** SCOPO DELL'ESERCIZIO **
Ricopia le righe di tutte le voci seguenti sostituendo "Instruction" con "Command" e lasciando invariato tutto il resto.

Voci memorizzate:
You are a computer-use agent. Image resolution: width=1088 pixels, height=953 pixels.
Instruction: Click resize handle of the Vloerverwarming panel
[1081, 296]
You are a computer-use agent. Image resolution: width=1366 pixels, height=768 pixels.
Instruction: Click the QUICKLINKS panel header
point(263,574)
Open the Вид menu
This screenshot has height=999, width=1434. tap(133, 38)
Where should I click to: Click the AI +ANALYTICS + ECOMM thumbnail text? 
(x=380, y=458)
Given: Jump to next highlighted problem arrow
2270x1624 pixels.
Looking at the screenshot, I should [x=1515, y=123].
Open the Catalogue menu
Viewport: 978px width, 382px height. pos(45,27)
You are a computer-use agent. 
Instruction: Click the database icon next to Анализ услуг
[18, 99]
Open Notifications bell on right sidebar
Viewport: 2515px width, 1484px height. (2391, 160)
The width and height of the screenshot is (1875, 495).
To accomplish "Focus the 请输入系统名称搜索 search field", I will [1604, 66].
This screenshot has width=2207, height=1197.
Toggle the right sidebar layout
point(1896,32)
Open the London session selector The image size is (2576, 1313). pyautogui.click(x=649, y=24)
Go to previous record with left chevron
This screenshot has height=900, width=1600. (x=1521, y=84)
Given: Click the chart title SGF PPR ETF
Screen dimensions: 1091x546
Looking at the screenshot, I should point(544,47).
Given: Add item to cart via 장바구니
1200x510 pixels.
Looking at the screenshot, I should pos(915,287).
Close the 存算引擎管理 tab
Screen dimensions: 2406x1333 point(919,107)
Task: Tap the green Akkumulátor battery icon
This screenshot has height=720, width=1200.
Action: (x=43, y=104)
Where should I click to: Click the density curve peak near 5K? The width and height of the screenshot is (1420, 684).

** IN RISPOSTA **
You are a computer-use agent. Image resolution: width=1088 pixels, height=953 pixels.
Command: Click resize handle of the Vloerverwarming panel
[1081, 296]
You are a computer-use agent. Image resolution: width=1366 pixels, height=768 pixels.
Command: Click the QUICKLINKS panel header
point(263,574)
Open the Вид menu
This screenshot has height=999, width=1434. tap(133, 38)
Where should I click to: Click the AI +ANALYTICS + ECOMM thumbnail text? 
(x=380, y=458)
Given: Jump to next highlighted problem arrow
2270x1624 pixels.
Looking at the screenshot, I should [x=1515, y=123].
Open the Catalogue menu
Viewport: 978px width, 382px height. pos(45,27)
You are a computer-use agent. 
Command: Click the database icon next to Анализ услуг
[18, 99]
Open Notifications bell on right sidebar
Viewport: 2515px width, 1484px height. (2391, 160)
The width and height of the screenshot is (1875, 495).
To accomplish "Focus the 请输入系统名称搜索 search field", I will [1604, 66].
This screenshot has width=2207, height=1197.
Toggle the right sidebar layout
point(1896,32)
Open the London session selector The image size is (2576, 1313). pyautogui.click(x=649, y=24)
Go to previous record with left chevron
This screenshot has height=900, width=1600. (x=1521, y=84)
Given: Click the chart title SGF PPR ETF
Screen dimensions: 1091x546
Looking at the screenshot, I should point(544,47).
Given: Add item to cart via 장바구니
1200x510 pixels.
Looking at the screenshot, I should pos(915,287).
Close the 存算引擎管理 tab
Screen dimensions: 2406x1333 point(919,107)
Task: Tap the green Akkumulátor battery icon
This screenshot has height=720, width=1200.
Action: (x=43, y=104)
Where should I click to: Click the density curve peak near 5K? The width and height of the screenshot is (1420, 684).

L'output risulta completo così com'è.